**EXERCISE**
Every line from the one with "1280x720 pixels." to the one with "This screenshot has height=743, width=1568.", including those two, is to be copied exactly; all other lines of the entries below are left out.

= = = = =

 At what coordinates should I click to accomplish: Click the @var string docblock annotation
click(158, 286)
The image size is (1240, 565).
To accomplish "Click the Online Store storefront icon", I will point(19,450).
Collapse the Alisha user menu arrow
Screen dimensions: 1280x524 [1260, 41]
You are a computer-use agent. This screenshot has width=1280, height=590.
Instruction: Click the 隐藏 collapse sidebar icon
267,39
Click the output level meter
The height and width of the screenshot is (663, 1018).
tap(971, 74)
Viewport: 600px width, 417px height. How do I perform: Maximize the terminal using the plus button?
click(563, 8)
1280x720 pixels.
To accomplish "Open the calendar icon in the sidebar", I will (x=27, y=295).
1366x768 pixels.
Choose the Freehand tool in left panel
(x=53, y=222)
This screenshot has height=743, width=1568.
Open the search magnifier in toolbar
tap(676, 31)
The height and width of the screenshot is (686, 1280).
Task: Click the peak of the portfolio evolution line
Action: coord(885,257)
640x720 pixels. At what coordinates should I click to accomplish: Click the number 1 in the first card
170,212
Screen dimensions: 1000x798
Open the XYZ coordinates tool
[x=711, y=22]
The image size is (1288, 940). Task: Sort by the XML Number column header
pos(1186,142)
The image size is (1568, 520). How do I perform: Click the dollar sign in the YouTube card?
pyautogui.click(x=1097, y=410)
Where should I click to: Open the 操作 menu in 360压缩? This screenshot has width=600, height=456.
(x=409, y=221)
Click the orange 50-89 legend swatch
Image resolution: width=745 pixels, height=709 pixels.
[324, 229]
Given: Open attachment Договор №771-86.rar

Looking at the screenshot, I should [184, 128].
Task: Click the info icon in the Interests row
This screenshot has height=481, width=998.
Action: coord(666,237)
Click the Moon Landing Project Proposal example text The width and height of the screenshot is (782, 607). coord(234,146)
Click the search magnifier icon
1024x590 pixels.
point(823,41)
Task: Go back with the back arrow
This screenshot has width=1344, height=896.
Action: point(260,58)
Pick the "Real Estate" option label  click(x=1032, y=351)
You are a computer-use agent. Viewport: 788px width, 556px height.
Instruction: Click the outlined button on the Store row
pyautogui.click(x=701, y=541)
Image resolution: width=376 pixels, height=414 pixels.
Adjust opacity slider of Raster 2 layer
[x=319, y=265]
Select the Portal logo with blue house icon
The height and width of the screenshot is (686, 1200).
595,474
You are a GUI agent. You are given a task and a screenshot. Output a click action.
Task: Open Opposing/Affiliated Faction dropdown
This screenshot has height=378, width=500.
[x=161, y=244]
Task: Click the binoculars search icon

= = = = =

**RESPONSE**
1280x720 pixels.
To accomplish "Open the calendar icon in the sidebar", I will (x=27, y=295).
1366x768 pixels.
Choose the Freehand tool in left panel
(x=53, y=222)
This screenshot has height=743, width=1568.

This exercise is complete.